■ **Your goal**:
Starting at the line that contains "[Leefbaar 3B] (68, 19)", transcribe each line exactly through the end of the data below, and skip any pictures.

■ **Records to use**:
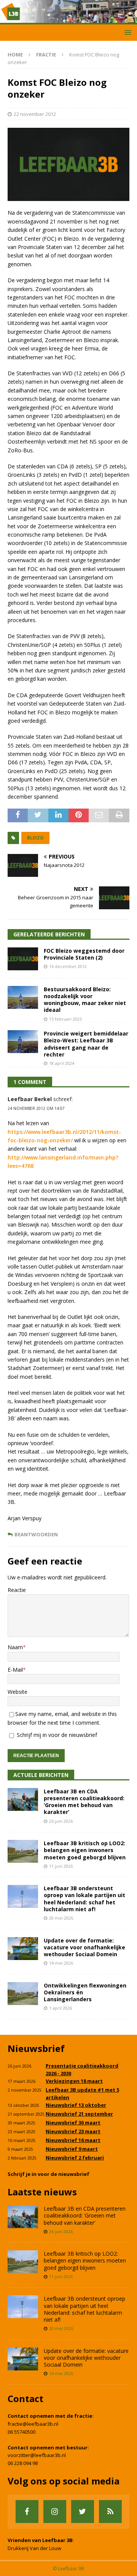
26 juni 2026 (61, 1821)
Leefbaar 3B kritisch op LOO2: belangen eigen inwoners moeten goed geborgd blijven (85, 1850)
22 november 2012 (35, 114)
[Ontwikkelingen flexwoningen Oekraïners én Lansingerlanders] (23, 1993)
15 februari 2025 (65, 1019)
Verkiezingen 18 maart (74, 2081)
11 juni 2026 (61, 1866)
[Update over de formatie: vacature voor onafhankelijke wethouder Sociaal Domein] (23, 1948)
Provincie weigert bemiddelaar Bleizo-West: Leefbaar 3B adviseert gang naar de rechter (86, 1044)
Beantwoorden (36, 1534)
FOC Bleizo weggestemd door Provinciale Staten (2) (84, 954)
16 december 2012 (68, 966)
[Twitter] (82, 2511)
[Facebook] (27, 2511)
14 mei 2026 (61, 1963)
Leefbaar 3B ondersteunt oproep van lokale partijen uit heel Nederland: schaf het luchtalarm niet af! (84, 1899)
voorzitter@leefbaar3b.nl (37, 2455)
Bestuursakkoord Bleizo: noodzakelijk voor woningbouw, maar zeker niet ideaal (85, 1000)
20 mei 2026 (61, 1918)
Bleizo (35, 838)
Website (17, 1691)
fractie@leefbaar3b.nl (33, 2423)
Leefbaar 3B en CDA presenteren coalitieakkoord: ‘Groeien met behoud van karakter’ (84, 1802)
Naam (15, 1647)
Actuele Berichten (40, 1774)
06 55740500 (21, 2431)
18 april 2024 (61, 1063)
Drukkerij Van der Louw (34, 2548)
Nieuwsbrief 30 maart (73, 2122)
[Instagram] (54, 2511)
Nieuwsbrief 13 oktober (76, 2105)
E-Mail (15, 1669)
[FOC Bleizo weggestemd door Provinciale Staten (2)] (23, 958)
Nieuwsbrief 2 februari (75, 2157)
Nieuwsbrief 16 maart (73, 2140)
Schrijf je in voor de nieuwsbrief (48, 2174)
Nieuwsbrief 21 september (79, 2113)
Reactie (17, 1590)
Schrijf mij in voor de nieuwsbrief (56, 1734)
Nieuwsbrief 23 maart (73, 2131)
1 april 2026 (60, 2008)
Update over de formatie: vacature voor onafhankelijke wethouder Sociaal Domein (84, 1947)
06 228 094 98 (23, 2463)
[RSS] (110, 2511)
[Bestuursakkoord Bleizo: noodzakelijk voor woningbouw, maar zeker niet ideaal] (23, 997)
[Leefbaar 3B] (68, 19)
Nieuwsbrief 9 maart (72, 2148)
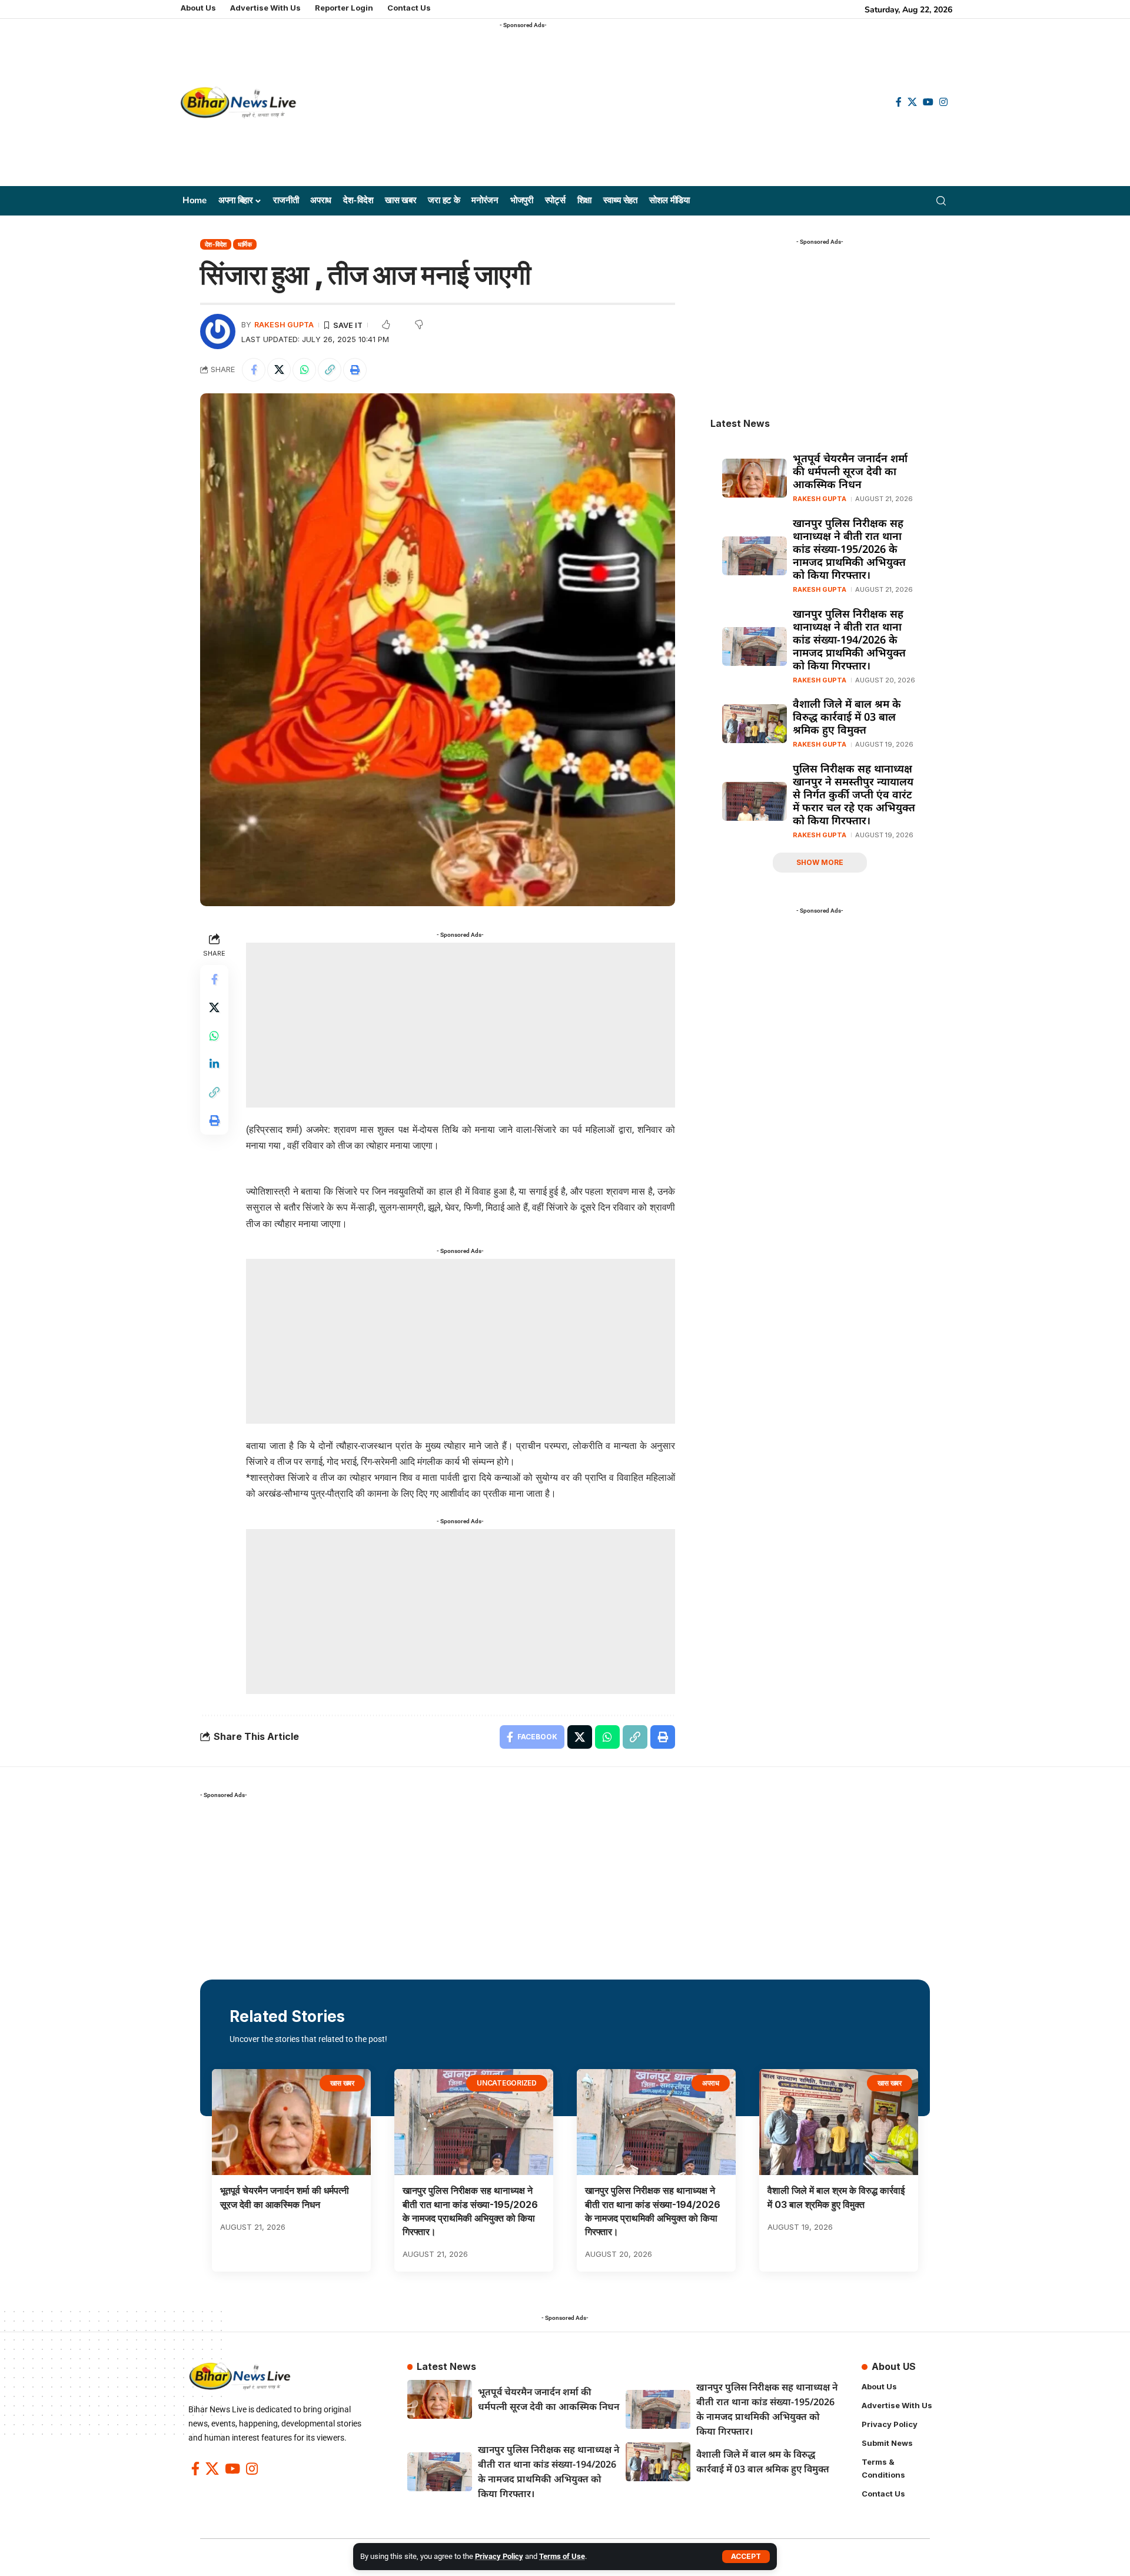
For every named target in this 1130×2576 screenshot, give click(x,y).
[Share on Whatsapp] (304, 370)
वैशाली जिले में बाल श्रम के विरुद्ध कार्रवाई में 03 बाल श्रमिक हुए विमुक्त (847, 717)
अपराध (710, 2082)
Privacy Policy (499, 2556)
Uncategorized (507, 2082)
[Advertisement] (588, 106)
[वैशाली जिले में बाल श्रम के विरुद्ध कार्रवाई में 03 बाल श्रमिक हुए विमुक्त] (754, 723)
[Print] (355, 370)
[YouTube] (928, 102)
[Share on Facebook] (253, 370)
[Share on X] (279, 370)
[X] (912, 102)
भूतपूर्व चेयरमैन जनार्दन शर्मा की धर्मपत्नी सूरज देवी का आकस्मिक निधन (850, 471)
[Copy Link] (329, 370)
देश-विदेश (216, 244)
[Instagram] (943, 102)
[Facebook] (899, 102)
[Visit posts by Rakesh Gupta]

■ **Output for this exercise**:
[Leefbaar 3B] (68, 19)
Nieuwsbrief 9 maart (72, 2148)
For every named target in this 1130×2576 screenshot, give click(x,y).
[Share on Whatsapp] (304, 370)
वैशाली जिले में बाल श्रम के विरुद्ध कार्रवाई में 03 बाल श्रमिक हुए विमुक्त (847, 717)
अपराध (710, 2082)
Privacy Policy (499, 2556)
Uncategorized (507, 2082)
[Advertisement] (588, 106)
[वैशाली जिले में बाल श्रम के विरुद्ध कार्रवाई में 03 बाल श्रमिक हुए विमुक्त] (754, 723)
[Print] (355, 370)
[YouTube] (928, 102)
[Share on Facebook] (253, 370)
[Share on X] (279, 370)
[X] (912, 102)
भूतपूर्व चेयरमैन जनार्दन शर्मा की धर्मपत्नी सूरज देवी का आकस्मिक निधन (850, 471)
[Copy Link] (329, 370)
देश-विदेश (216, 244)
[Instagram] (943, 102)
[Facebook] (899, 102)
[Visit posts by Rakesh Gupta]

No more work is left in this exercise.